EXTRACTED INFORMATION:
..............................
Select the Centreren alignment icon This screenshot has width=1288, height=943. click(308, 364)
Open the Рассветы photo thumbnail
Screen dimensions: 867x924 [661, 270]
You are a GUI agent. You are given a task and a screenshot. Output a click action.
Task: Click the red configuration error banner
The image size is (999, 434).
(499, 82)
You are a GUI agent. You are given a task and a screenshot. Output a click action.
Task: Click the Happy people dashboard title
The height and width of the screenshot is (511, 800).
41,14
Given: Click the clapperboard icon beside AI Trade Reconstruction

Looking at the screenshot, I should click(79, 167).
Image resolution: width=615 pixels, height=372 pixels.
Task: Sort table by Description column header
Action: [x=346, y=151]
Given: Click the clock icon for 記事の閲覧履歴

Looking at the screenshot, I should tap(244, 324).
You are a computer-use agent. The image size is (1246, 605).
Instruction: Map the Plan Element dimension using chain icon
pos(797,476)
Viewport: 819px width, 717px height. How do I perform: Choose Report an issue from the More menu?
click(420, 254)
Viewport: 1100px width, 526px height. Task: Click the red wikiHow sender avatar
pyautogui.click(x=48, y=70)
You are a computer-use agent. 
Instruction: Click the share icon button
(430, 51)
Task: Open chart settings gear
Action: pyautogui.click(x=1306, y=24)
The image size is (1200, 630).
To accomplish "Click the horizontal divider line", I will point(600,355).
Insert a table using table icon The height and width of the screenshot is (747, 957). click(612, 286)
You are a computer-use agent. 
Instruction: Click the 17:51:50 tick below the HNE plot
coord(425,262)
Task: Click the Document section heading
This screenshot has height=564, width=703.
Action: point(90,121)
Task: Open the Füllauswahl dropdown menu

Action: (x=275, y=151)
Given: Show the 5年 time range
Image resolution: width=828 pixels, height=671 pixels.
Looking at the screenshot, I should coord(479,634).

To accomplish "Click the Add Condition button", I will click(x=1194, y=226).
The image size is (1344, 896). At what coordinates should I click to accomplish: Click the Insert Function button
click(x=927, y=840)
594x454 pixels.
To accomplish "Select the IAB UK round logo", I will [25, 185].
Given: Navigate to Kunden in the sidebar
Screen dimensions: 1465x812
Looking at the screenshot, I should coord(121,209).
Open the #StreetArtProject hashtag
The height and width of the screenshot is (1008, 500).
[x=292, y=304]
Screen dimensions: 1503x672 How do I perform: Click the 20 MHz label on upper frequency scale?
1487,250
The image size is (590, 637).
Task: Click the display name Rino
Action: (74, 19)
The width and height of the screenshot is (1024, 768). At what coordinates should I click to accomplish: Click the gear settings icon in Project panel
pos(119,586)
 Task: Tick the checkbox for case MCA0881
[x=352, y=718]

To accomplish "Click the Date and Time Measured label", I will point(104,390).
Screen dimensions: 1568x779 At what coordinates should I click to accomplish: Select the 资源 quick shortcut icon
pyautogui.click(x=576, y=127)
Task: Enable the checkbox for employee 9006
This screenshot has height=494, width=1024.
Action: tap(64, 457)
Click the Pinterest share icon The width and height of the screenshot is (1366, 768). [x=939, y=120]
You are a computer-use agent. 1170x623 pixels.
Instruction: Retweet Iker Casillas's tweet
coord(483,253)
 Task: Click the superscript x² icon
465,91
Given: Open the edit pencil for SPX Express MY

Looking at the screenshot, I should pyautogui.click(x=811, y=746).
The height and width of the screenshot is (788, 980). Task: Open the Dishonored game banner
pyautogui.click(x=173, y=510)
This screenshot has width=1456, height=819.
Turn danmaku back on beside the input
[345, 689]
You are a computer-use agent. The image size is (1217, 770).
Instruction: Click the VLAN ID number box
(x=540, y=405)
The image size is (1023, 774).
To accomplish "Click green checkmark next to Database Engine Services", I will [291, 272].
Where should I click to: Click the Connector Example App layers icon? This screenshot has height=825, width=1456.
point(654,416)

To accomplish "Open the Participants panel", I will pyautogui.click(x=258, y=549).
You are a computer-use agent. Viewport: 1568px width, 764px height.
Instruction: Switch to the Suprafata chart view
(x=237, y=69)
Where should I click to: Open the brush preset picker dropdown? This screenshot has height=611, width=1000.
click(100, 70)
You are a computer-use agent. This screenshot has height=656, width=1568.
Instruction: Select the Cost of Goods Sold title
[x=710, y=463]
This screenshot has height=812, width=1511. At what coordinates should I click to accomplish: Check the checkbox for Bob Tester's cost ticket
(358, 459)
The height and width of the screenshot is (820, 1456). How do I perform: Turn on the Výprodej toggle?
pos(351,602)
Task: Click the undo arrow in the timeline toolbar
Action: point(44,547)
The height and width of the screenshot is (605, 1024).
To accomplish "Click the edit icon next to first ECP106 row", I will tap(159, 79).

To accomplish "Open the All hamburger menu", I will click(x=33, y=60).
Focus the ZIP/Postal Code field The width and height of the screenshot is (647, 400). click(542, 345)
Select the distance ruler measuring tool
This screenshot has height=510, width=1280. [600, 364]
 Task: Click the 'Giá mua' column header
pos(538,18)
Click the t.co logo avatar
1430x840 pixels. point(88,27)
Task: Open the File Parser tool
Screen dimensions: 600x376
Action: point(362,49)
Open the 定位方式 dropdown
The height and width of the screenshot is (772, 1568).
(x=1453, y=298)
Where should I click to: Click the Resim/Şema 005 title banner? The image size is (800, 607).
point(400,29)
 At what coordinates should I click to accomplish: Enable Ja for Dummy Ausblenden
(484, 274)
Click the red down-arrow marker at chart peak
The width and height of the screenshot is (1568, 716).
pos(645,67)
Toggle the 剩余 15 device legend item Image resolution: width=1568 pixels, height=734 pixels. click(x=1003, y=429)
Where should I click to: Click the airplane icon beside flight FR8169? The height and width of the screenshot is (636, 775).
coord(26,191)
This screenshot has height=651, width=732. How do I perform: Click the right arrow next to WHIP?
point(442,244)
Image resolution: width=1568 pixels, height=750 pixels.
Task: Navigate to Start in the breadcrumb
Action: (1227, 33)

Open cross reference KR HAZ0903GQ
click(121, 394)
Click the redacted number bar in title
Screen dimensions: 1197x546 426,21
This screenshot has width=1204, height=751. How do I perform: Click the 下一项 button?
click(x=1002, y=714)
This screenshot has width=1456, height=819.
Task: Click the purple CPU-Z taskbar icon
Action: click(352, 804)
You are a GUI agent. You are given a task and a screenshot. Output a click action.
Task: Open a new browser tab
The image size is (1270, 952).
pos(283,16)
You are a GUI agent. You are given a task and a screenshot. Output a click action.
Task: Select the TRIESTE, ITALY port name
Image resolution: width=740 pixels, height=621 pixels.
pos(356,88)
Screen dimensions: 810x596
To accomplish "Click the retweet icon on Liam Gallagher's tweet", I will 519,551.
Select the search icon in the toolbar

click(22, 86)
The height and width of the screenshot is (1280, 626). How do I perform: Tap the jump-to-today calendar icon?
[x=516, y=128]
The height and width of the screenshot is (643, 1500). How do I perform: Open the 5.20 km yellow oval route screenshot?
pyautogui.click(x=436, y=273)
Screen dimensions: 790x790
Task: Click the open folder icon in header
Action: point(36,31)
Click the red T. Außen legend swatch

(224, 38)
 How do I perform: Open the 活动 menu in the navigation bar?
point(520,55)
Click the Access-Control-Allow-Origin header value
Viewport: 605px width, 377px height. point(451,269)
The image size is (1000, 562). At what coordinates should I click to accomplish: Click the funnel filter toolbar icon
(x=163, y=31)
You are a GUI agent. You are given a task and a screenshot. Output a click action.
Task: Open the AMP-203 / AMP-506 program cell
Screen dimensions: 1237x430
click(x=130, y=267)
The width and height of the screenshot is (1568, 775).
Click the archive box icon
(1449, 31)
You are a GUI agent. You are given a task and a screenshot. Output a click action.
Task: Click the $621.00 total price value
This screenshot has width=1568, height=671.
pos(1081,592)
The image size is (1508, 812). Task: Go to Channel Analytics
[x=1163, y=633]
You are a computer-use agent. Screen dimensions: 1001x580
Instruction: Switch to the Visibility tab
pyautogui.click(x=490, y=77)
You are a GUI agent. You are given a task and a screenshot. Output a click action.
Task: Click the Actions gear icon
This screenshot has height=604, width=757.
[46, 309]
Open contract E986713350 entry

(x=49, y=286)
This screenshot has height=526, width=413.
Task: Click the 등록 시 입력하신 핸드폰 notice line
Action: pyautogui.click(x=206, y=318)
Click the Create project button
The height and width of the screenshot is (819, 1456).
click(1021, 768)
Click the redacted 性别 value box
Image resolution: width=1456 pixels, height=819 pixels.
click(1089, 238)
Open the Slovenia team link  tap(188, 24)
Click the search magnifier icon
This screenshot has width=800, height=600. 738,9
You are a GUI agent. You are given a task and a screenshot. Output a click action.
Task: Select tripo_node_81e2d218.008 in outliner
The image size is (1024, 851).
..............................
Copy the listing word for word, from its first line through the line containing "I will point(600,355).", including both of those lines.

Select the Centreren alignment icon This screenshot has width=1288, height=943. click(308, 364)
Open the Рассветы photo thumbnail
Screen dimensions: 867x924 [661, 270]
You are a GUI agent. You are given a task and a screenshot. Output a click action.
Task: Click the red configuration error banner
The image size is (999, 434).
(499, 82)
You are a GUI agent. You are given a task and a screenshot. Output a click action.
Task: Click the Happy people dashboard title
The height and width of the screenshot is (511, 800).
41,14
Given: Click the clapperboard icon beside AI Trade Reconstruction

Looking at the screenshot, I should click(79, 167).
Image resolution: width=615 pixels, height=372 pixels.
Task: Sort table by Description column header
Action: [x=346, y=151]
Given: Click the clock icon for 記事の閲覧履歴

Looking at the screenshot, I should tap(244, 324).
You are a computer-use agent. The image size is (1246, 605).
Instruction: Map the Plan Element dimension using chain icon
pos(797,476)
Viewport: 819px width, 717px height. How do I perform: Choose Report an issue from the More menu?
click(420, 254)
Viewport: 1100px width, 526px height. Task: Click the red wikiHow sender avatar
pyautogui.click(x=48, y=70)
You are a computer-use agent. 
Instruction: Click the share icon button
(430, 51)
Task: Open chart settings gear
Action: pyautogui.click(x=1306, y=24)
The image size is (1200, 630).
To accomplish "Click the horizontal divider line", I will point(600,355).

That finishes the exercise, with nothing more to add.